Transcriptional regulation of the 5-HT1A receptor: implications for mental illness

Abstract

The serotonin-1A (5-HT(1A)) receptor is an abundant post-synaptic 5-HT receptor (heteroreceptor) implicated in regulation of mood, emotion and stress responses and is the major somatodendritic autoreceptor that negatively regulates 5-HT neuronal activity. Based on animal models, an integrated model for opposing roles of pre- and post-synaptic 5-HT(1A) receptors in anxiety and depression phenotypes and response to antidepressants is proposed. Understanding differential transcriptional regulation of pre- versus post-synaptic 5-HT(1A) receptors could provide better tools for their selective regulation. This review examines the transcription factors that regulate brain region-specific basal and stress-induced expression of the 5-HT(1A) receptor gene (Htr1a). A functional polymorphism, rs6295 in the Htr1a promoter region, blocks the function of specific repressors Hes1, Hes5 and Deaf1, resulting in increased 5-HT(1A) autoreceptor expression in animal models and humans. Its association with altered 5-HT(1A) expression, depression, anxiety and antidepressant response are related to genotype frequency in different populations, sample homogeneity, disease outcome measures and severity. Preliminary evidence from gene × environment studies suggests the potential for synergistic interaction of stress-mediated repression of 5-HT(1A) heteroreceptors, and rs6295-induced upregulation of 5-HT(1A) autoreceptors.

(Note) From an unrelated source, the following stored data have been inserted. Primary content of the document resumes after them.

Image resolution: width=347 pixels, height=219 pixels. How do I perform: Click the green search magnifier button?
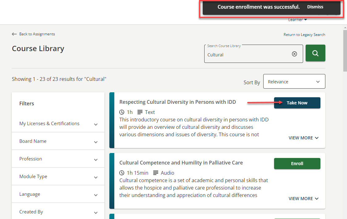click(315, 53)
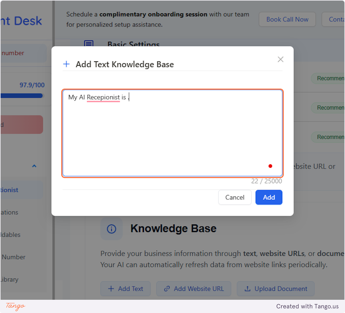Click the red recording dot in the textarea
Viewport: 345px width, 313px height.
pos(270,166)
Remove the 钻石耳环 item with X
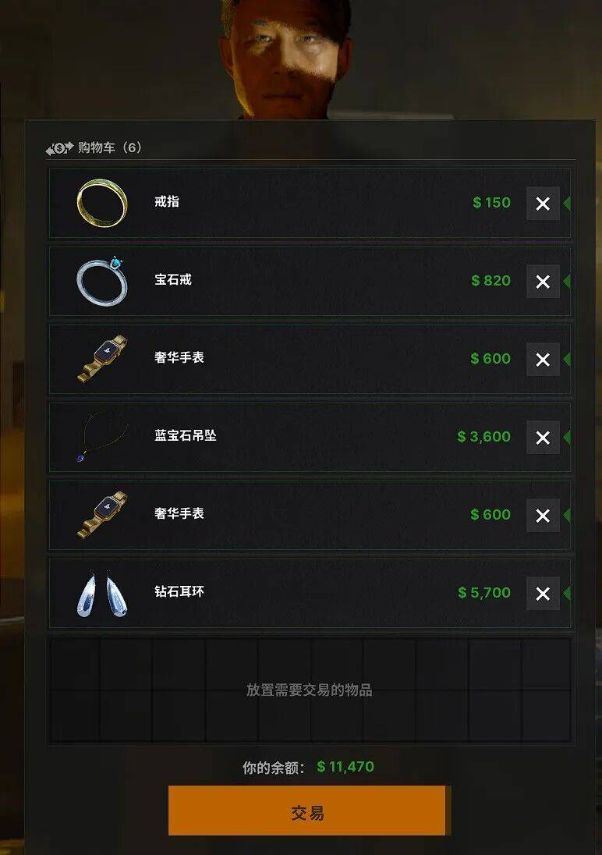Viewport: 602px width, 855px height. pos(543,593)
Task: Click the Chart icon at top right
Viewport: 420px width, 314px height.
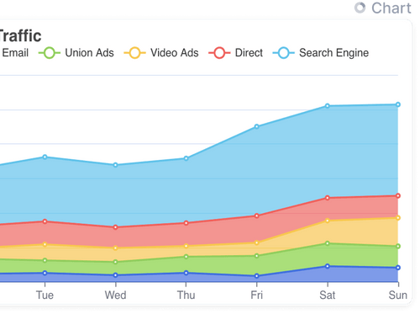Action: pos(360,8)
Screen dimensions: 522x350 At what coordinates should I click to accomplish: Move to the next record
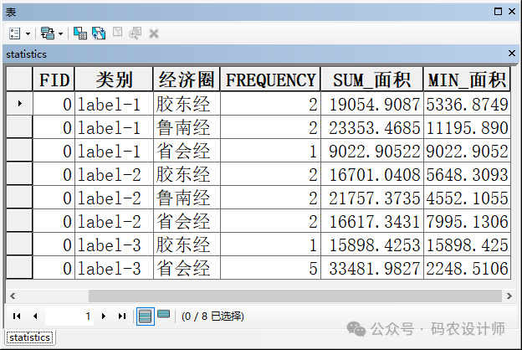[x=103, y=317]
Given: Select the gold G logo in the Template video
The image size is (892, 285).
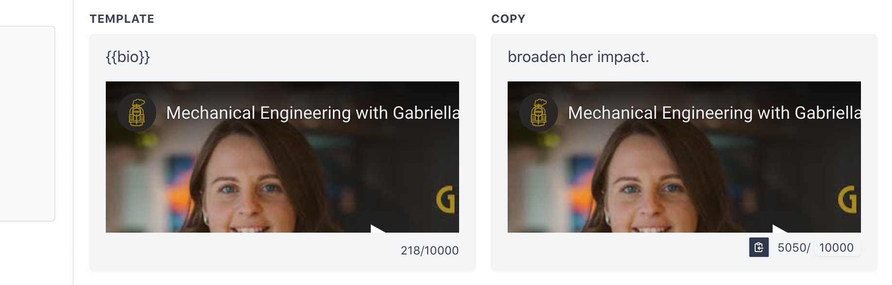Looking at the screenshot, I should pyautogui.click(x=446, y=199).
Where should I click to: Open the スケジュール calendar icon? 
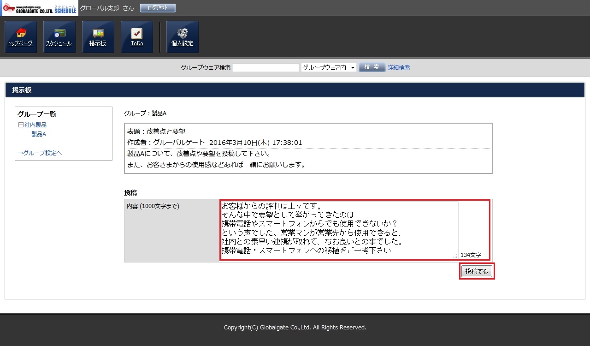(x=59, y=37)
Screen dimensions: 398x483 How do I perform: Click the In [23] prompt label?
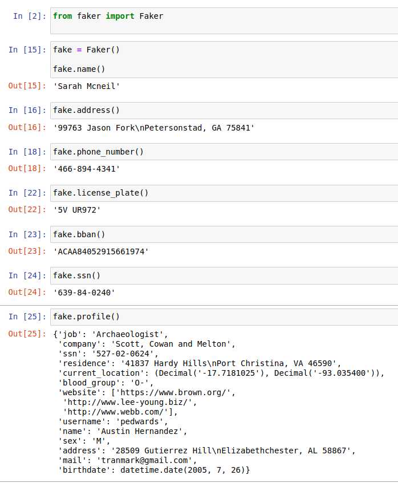(x=25, y=234)
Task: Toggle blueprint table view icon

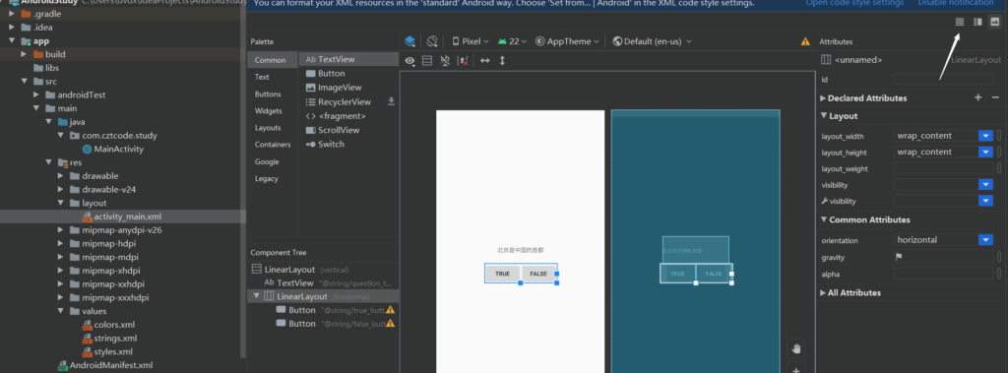Action: coord(427,60)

Targeted therapeutics to inhibit 5-HT(1A) autoreceptor expression and induce 5-HT(1A) heteroreceptor expression may ameliorate treatment of anxiety and major depression.

Figure 1.

Model for Htr1a dysregulation in human anxiety and depression. Shown is a model of differential Htr1a regulation in pre-synaptic raphe 5-HT neurons projecting to post-synaptic neurons in target tissues involved in mood and affect, such as prefrontal cortex, hippocampus, amygdala or hypothalamus. Pre-synaptic 5-HT_1A autoreceptors (v) negatively regulate 5-HT firing neuronal activity and regulate the release of 5-HT (dots) and activation of post-synaptic 5-HT_1A heteroreceptors. In normal subjects, the set point for raphe firing frequency is determined in part by the density of 5-HT_1A autoreceptors that is restrained by repression at the rs6295 C(-1019) allele (bar); 5-HT_1A heteroreceptors, especially in cortex appear to be increased by enhancer activity at the C(-1019) allele (arrow). In anxiety, the combination of genetic (rs6295 G(-1019) allele) and environmental (life stress) glucocorticoid-mediated repression of the 5-HT_1A promoter leads to a stronger decrease in 5-HT_1A heteroreceptors in glucocorticoid-sensitive tissues, such as hippocampus and prefrontal cortex, and to a lesser extent the raphe nucleus; anxiety subjects appear to compensate for the de-repression of 5-HT_1A autoreceptors in the raphe. In depression, the combination of G(-1019) allele and stress promote reductions in post-synaptic 5-HT_1A heteroreceptors; however, pre-synaptic 5-HT_1A autoreceptors become upregulated due to the lack of Deaf1 repression at the G(-1019) allele, leading to reduced 5-HT release, and compensatory partial upregulation of 5-HT_1A heteroreceptors. In this model, antidepressants act mainly at heteroreceptors or other post-synaptic processes for anti-anxiety actions, while they also act to desensitize pre-synaptic sites to mediate antidepressant actions.